By uncovering and exposing parts which had been filled up or buried, like for instance the area along the Roman city wall, connection corridors could be integrated in the basement, which connect the entrance areas at Hofgasse Street (to the south; containing the recently constructed Foyer) and at Herrengasse Street (to the north). This corridor also connects the Baroque Cellar with the Gothic Cellar. As a consequence, they can now both be used for special exhibitions and for additions to the museum.
Connecting historic building structure with modern infrastructure allows for responsible and gentle utilisation of the delicate structure. After all modifications, extensive refurbishments and adaptions of the Palace or rather Castle structure, modern technology has been introduced and installed to complete the update. Access to the central lift makes transportation (objects, catering) easier.

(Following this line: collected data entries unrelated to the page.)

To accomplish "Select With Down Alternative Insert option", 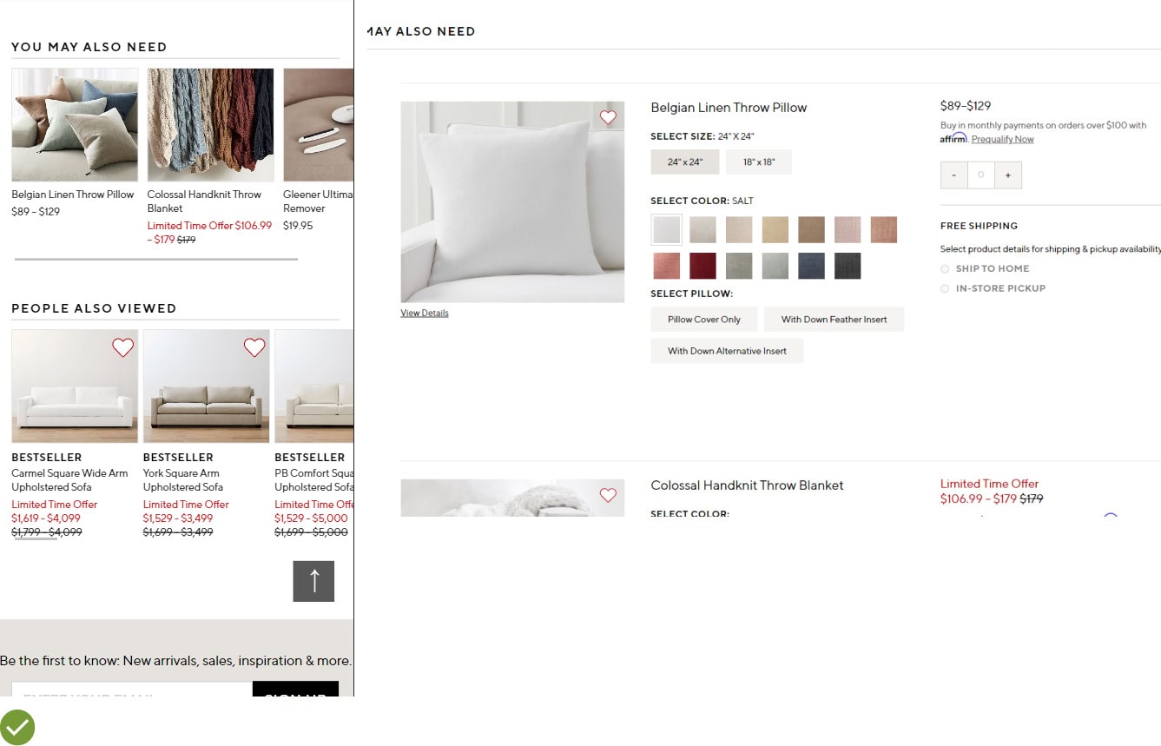I will coord(727,351).
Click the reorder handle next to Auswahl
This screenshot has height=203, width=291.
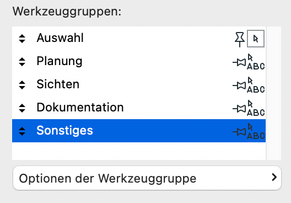pyautogui.click(x=22, y=39)
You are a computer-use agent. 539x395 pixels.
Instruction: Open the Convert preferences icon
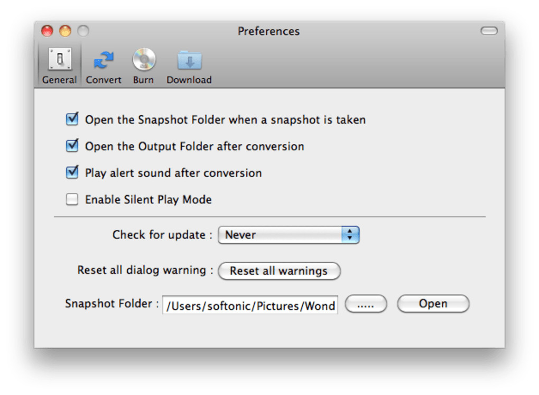pos(104,59)
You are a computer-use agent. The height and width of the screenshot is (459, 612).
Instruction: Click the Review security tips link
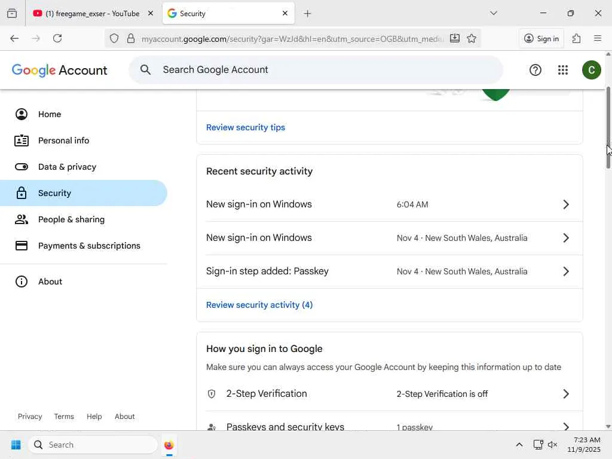pos(246,127)
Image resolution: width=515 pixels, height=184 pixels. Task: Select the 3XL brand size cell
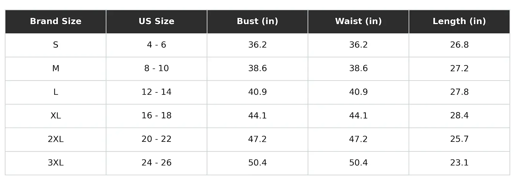56,162
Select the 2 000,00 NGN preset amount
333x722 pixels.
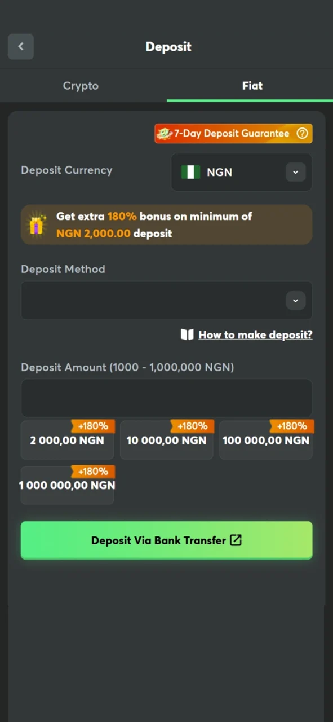(x=67, y=441)
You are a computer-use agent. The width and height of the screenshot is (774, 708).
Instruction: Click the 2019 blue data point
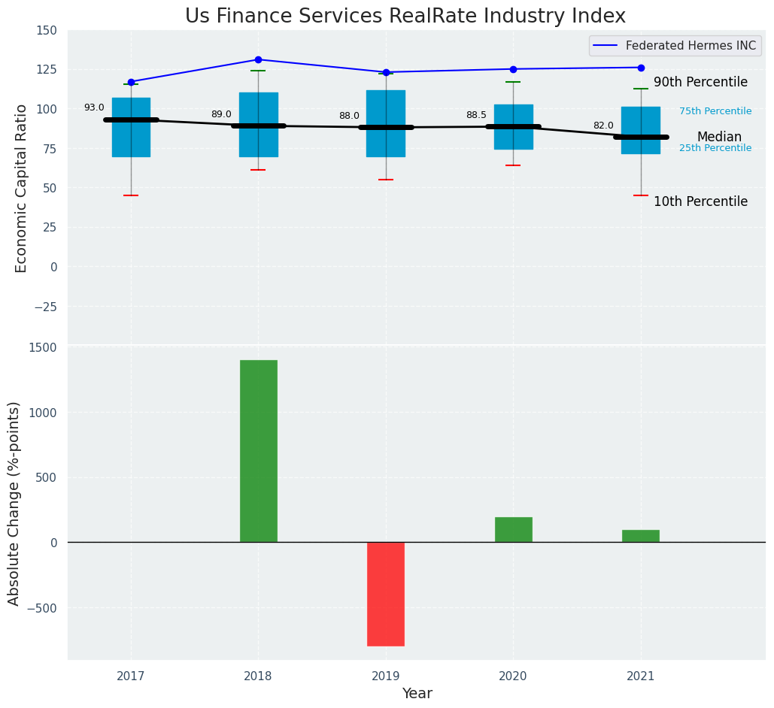point(386,72)
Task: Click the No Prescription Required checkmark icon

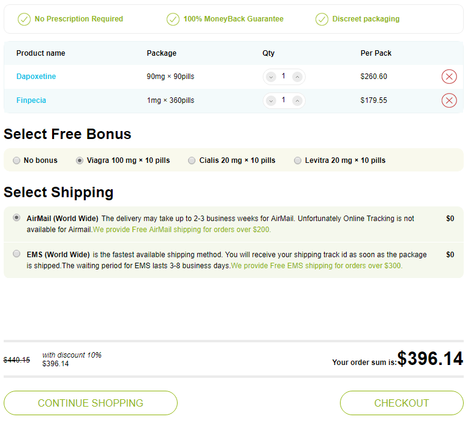Action: 24,20
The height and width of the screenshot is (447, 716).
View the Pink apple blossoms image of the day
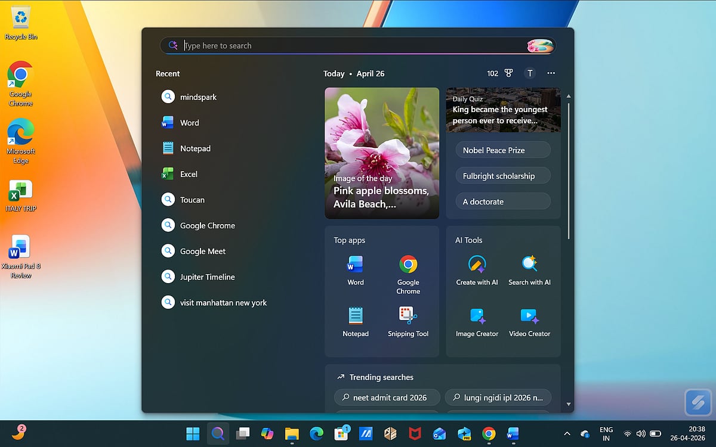382,153
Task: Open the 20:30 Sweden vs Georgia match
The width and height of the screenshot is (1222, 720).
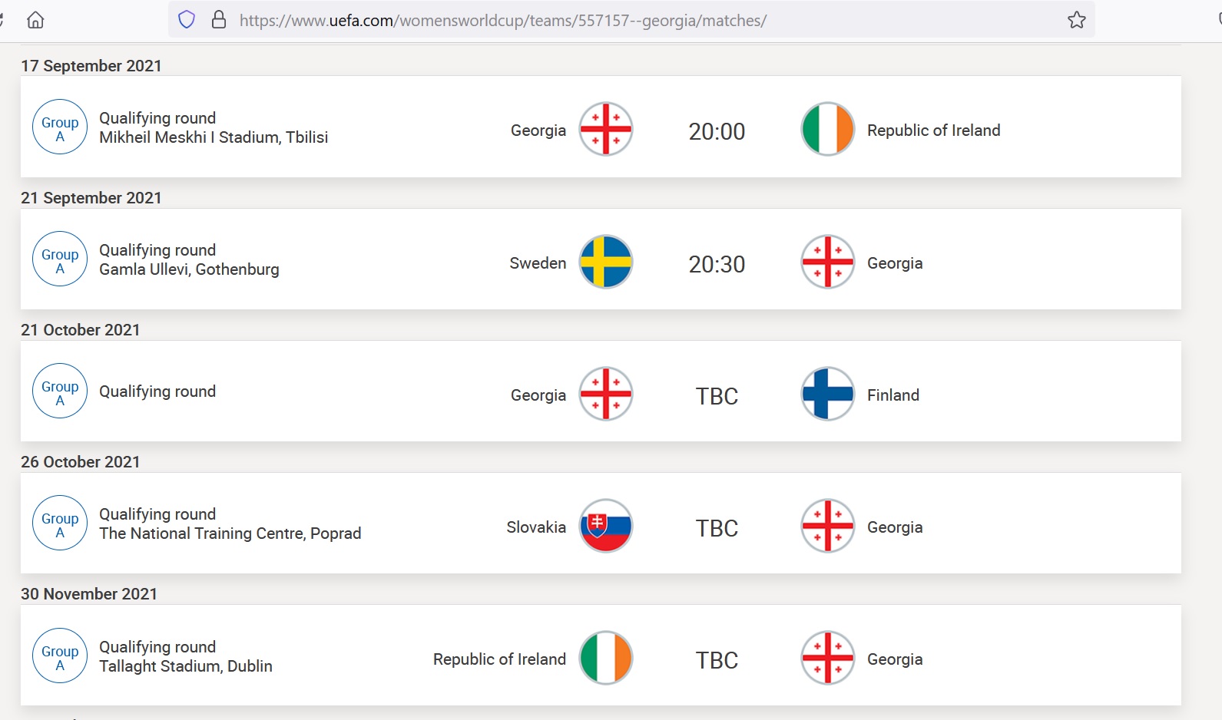Action: pyautogui.click(x=716, y=264)
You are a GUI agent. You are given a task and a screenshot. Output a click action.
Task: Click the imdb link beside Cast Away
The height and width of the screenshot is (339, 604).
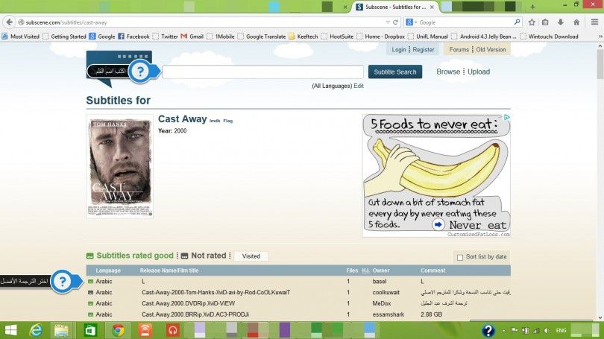click(x=215, y=121)
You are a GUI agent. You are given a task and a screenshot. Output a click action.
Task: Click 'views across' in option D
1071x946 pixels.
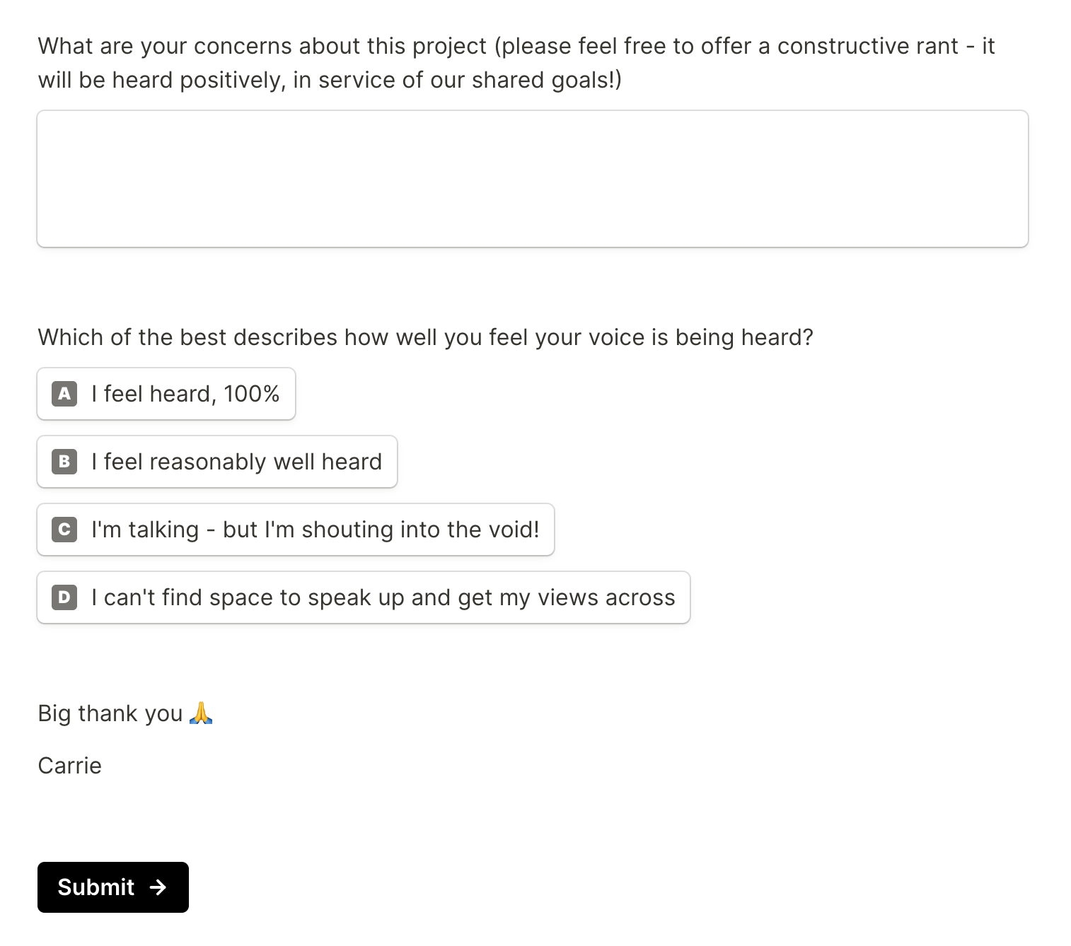coord(606,597)
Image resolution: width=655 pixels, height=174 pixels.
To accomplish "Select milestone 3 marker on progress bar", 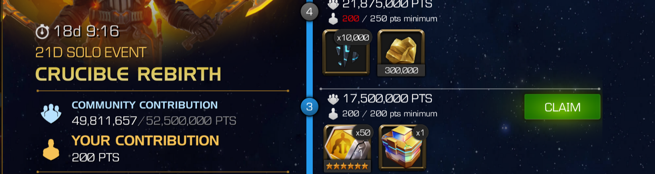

The fully equipped cultural monument, which is situated at the heart of Innsbruck, is fully accessible and meets modern standards. As such, it is perfectly suited to fulfil its function as a museum, exhibition area and event venue and meet even the highest expectations. It is to become an inner-city museum and culture centre in the near future.
Rewards
The Imperial Palace Innsbruck was awarded the "Golden Wheelchair" in the year 2000 by the Austrian People with Physical Disabilities Association (Verein zur Förderung körperbehinderter Menschen), which makes it a good practice organisation. It is dear to our hearts to inform the general public, and in particular associations and institutions dedicated to people with disabilities, about what the Palace have to offer.
The Imperial Palace Innsbruck was also nominated for the State Price "Revitalisation" in the year 2000 featuring adaptations of historic buildings.